▶ _REQUIRED WORK_: Write out again, word for word, every line below from the one containing "Where should I" down to the one containing "point(469,144)", both of those included. Omit the pictures.

▶ _DATASET ENTRIES_:
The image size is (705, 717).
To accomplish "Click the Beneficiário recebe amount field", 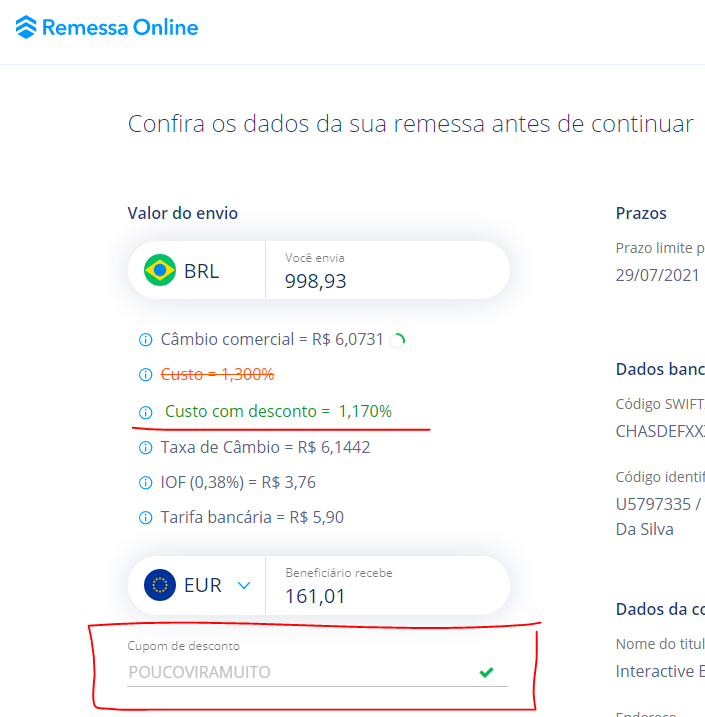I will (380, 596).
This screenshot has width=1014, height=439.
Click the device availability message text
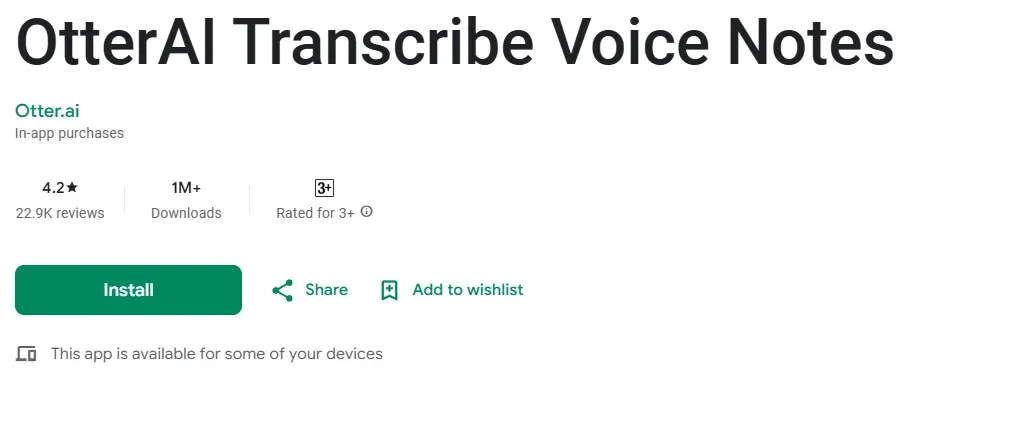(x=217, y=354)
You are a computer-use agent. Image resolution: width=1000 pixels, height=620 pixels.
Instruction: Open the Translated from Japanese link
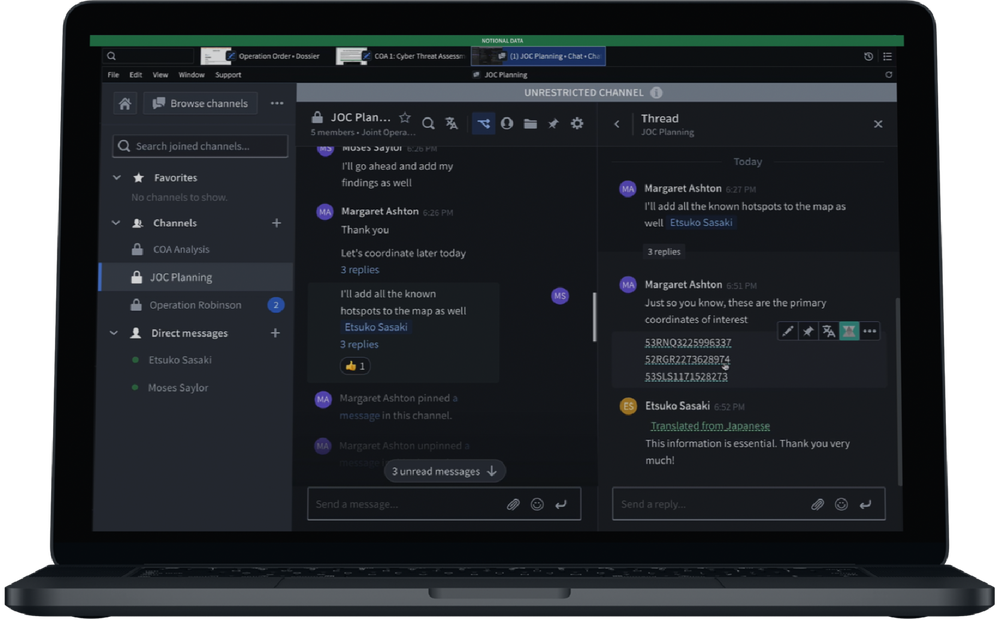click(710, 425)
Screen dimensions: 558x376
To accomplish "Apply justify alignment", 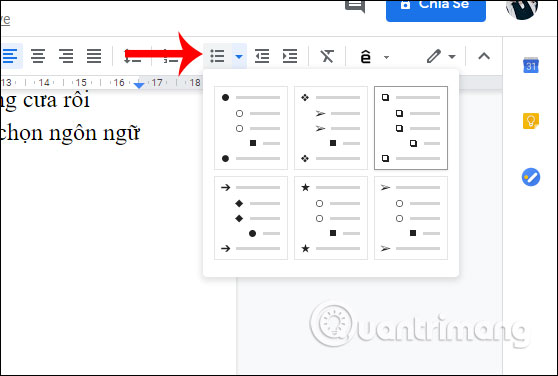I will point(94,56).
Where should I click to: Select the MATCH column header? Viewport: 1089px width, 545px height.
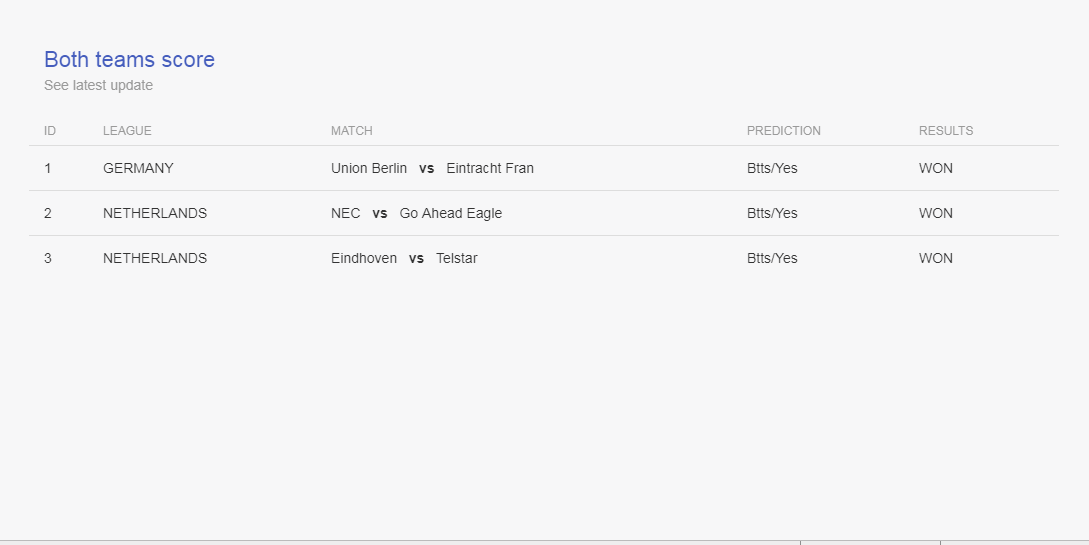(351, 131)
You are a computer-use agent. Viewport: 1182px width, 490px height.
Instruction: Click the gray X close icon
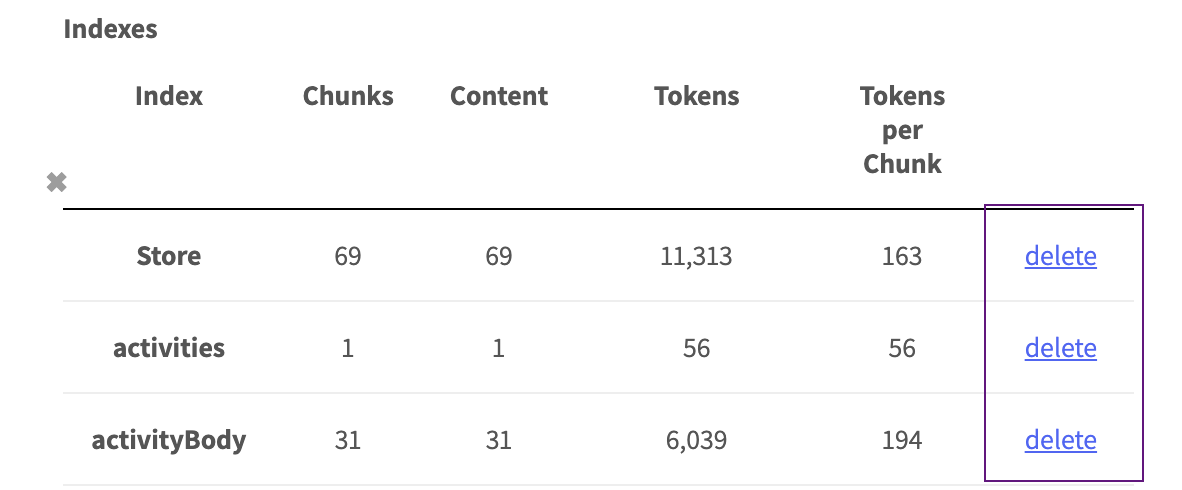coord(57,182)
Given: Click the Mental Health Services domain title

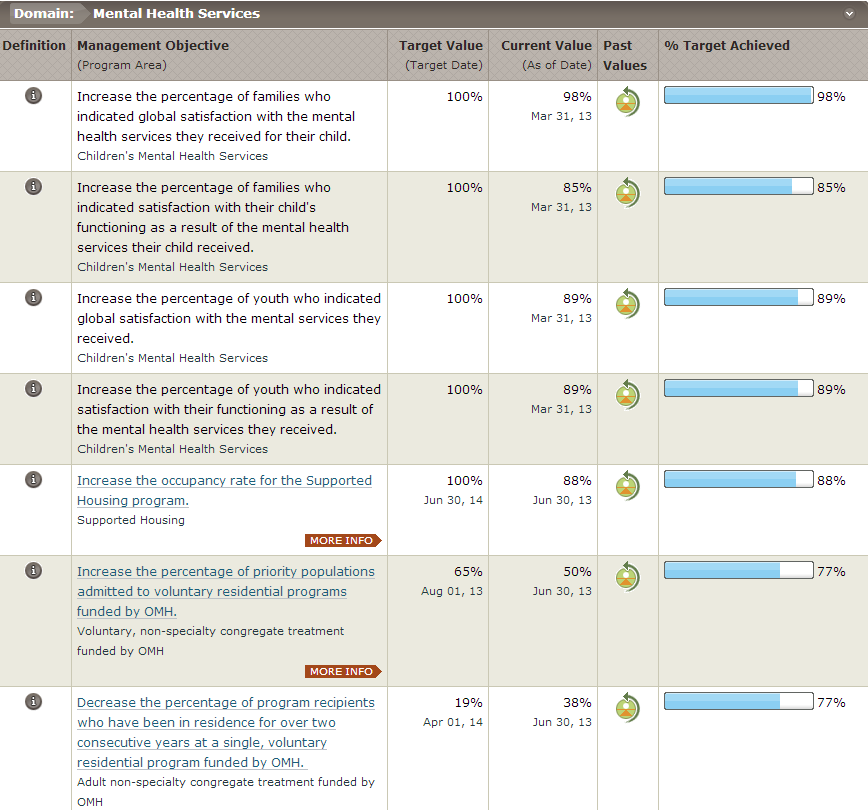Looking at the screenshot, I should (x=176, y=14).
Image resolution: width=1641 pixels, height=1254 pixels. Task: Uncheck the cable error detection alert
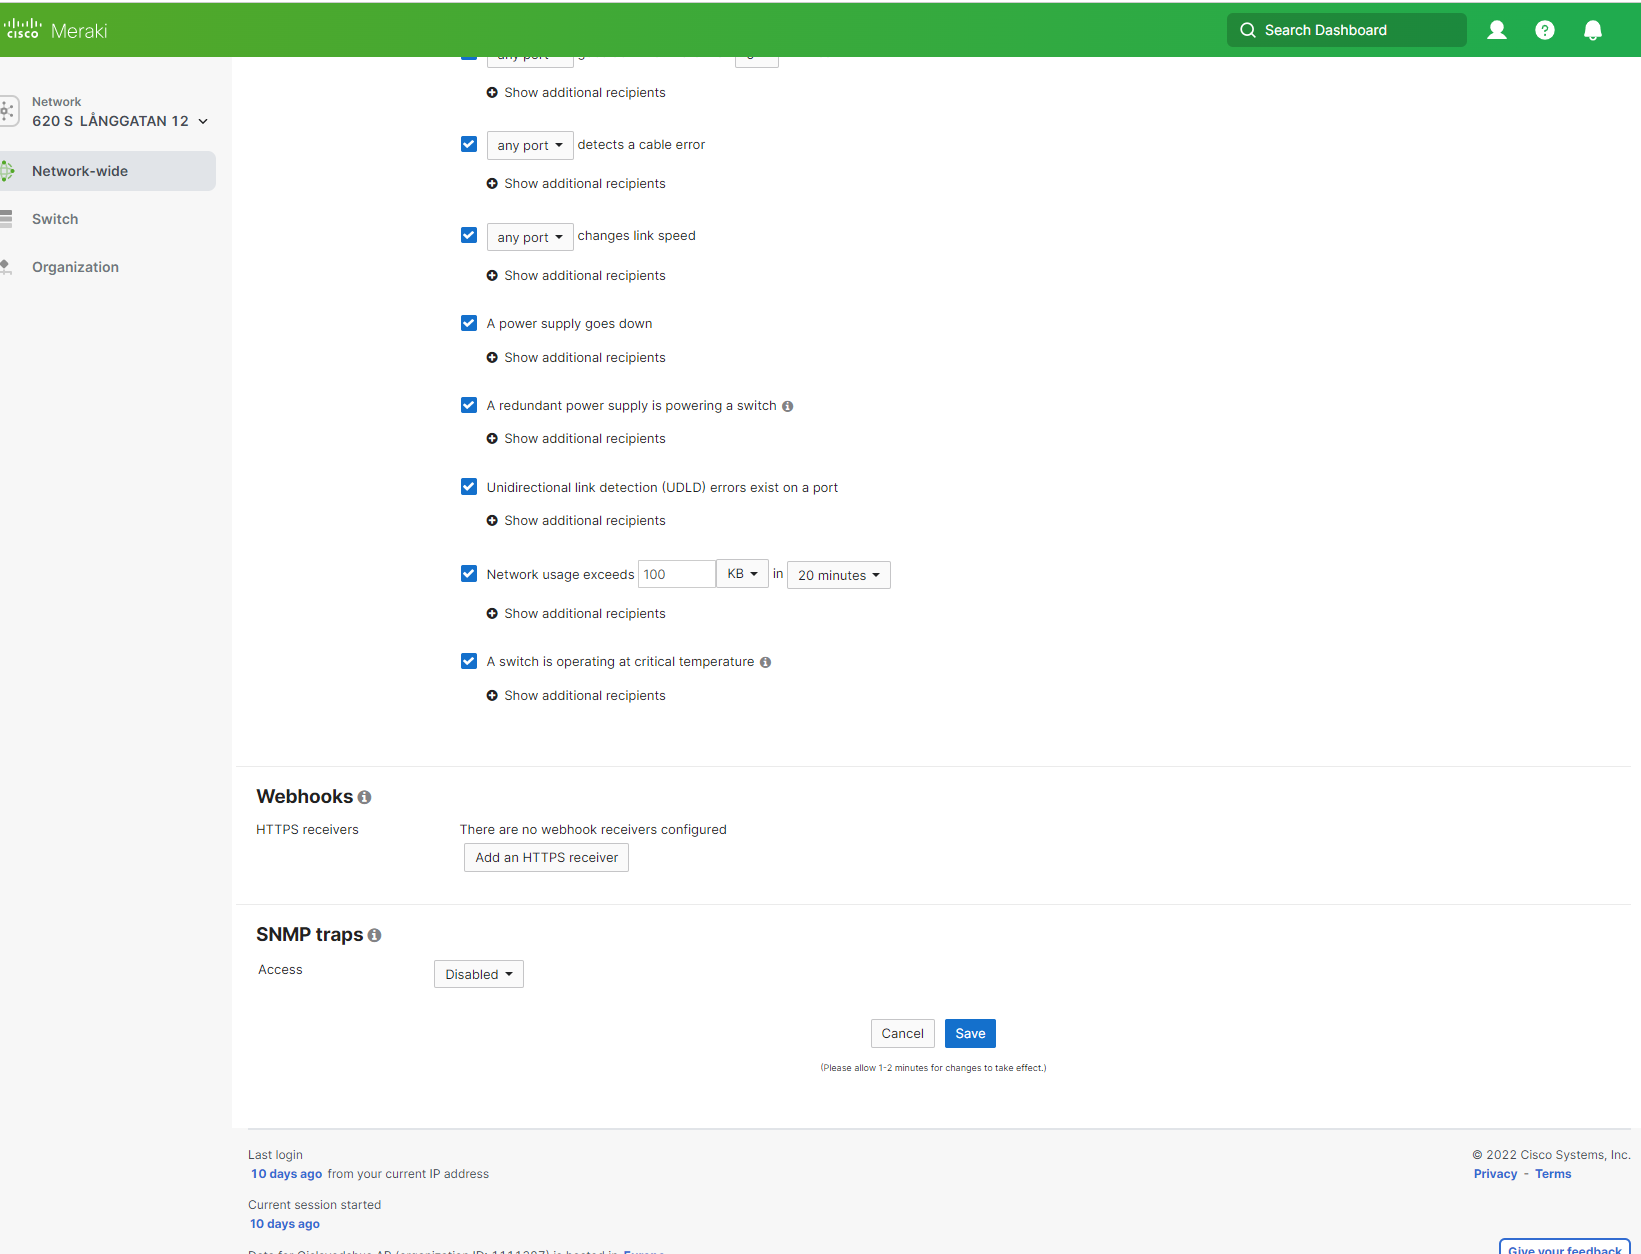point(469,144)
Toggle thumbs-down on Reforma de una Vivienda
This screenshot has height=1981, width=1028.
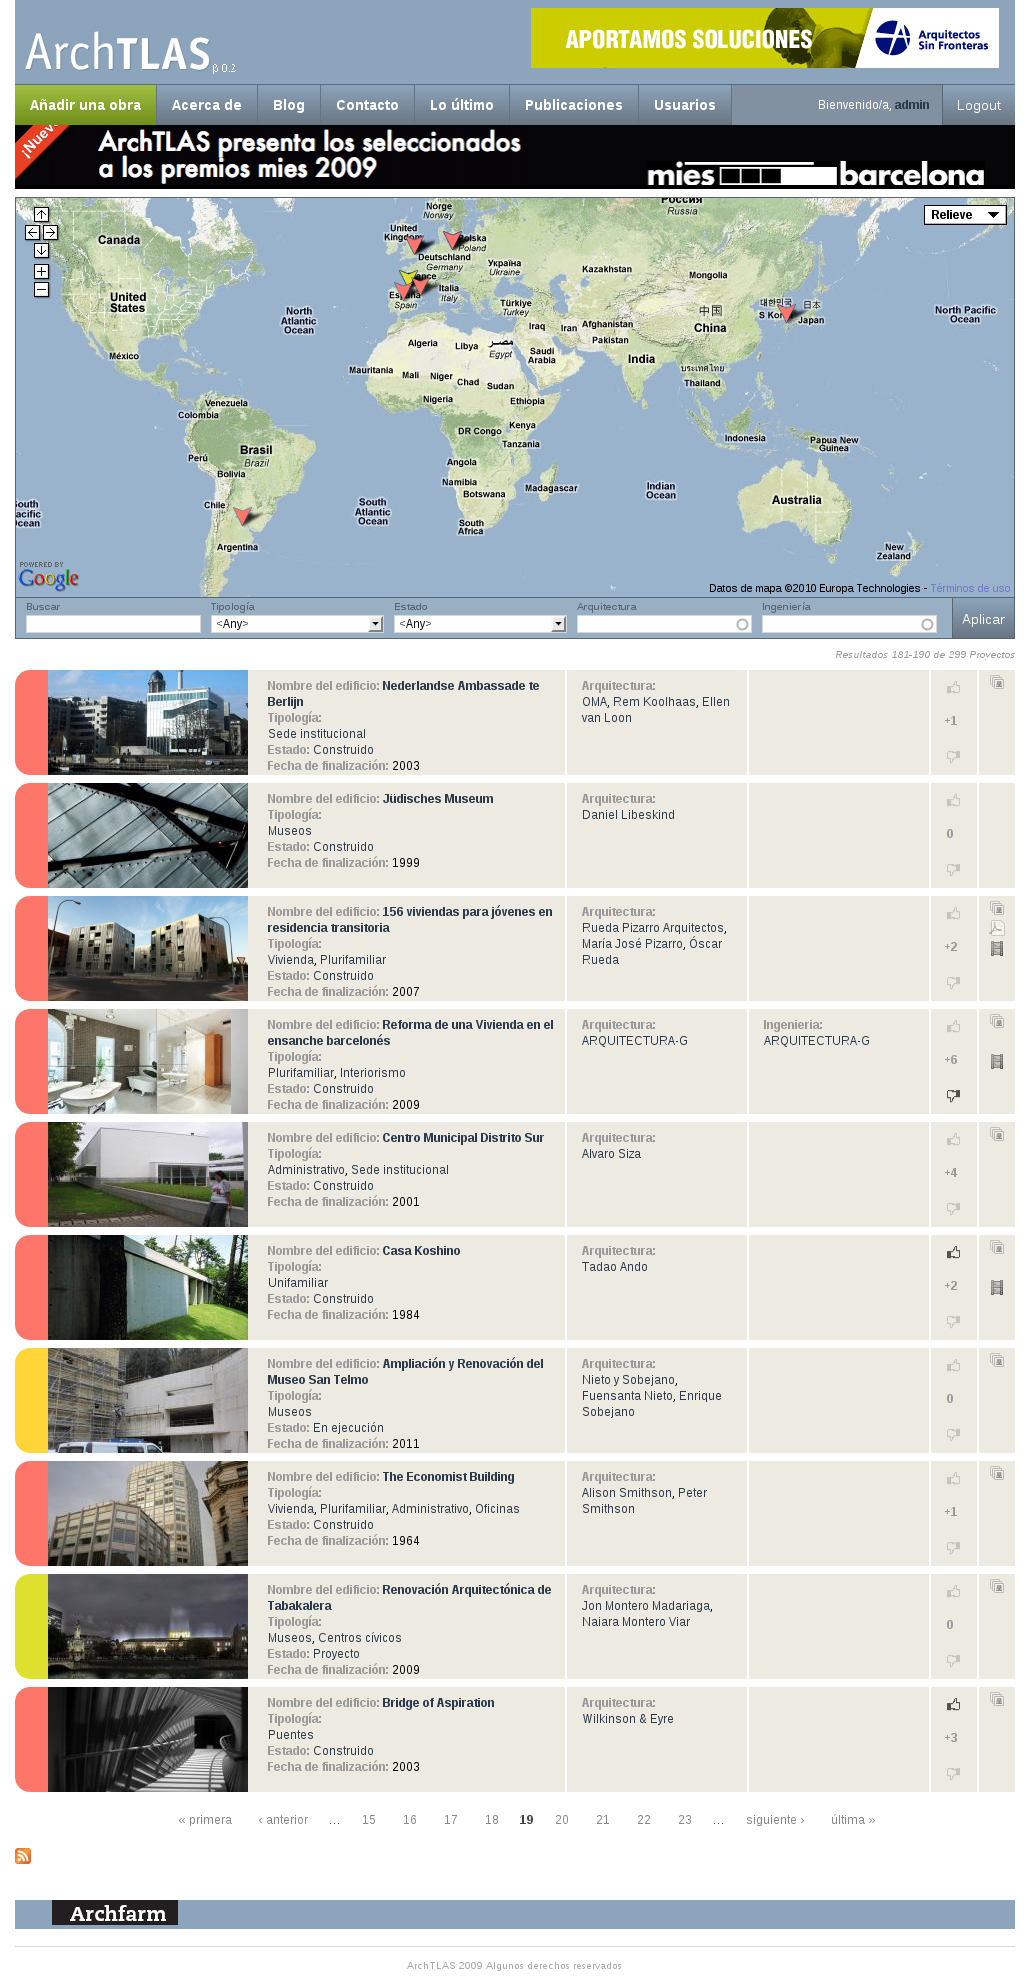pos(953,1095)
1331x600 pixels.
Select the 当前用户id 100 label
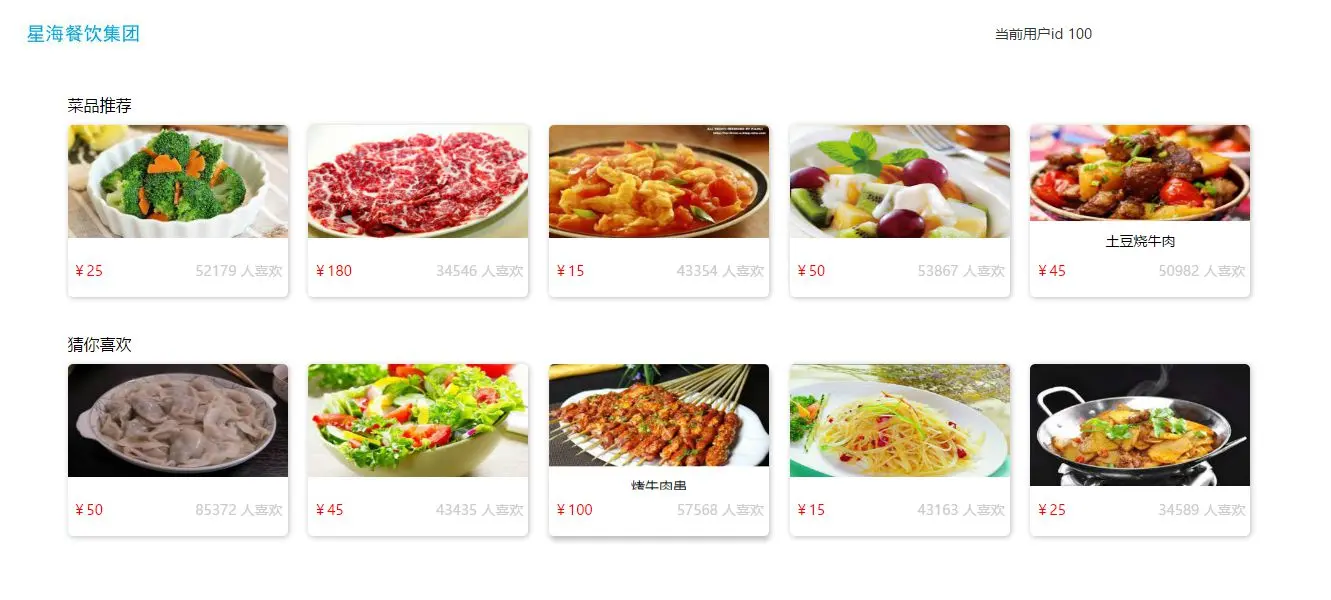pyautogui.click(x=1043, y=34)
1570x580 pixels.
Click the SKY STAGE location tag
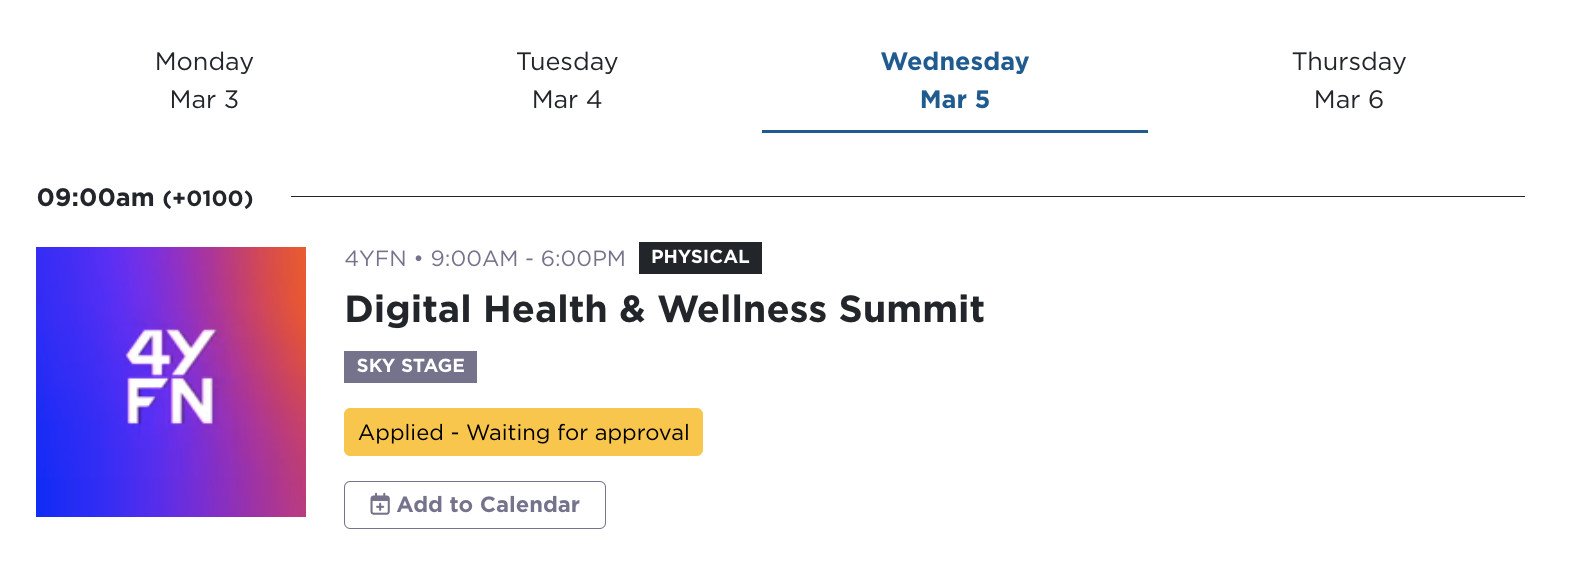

▶ _RESPONSE TO THIS EXERCISE_:
Where should I click to: Select the MATCH column header? Viewport: 1089px width, 545px height.
(351, 131)
You are a computer-use agent. Viewport: 1182px width, 490px height.
Instruction: Click the gray X close icon
coord(57,182)
Given: Click the Mental Health Services domain title

Looking at the screenshot, I should (x=176, y=14).
Image resolution: width=1641 pixels, height=1254 pixels. Task: Uncheck the cable error detection alert
point(469,144)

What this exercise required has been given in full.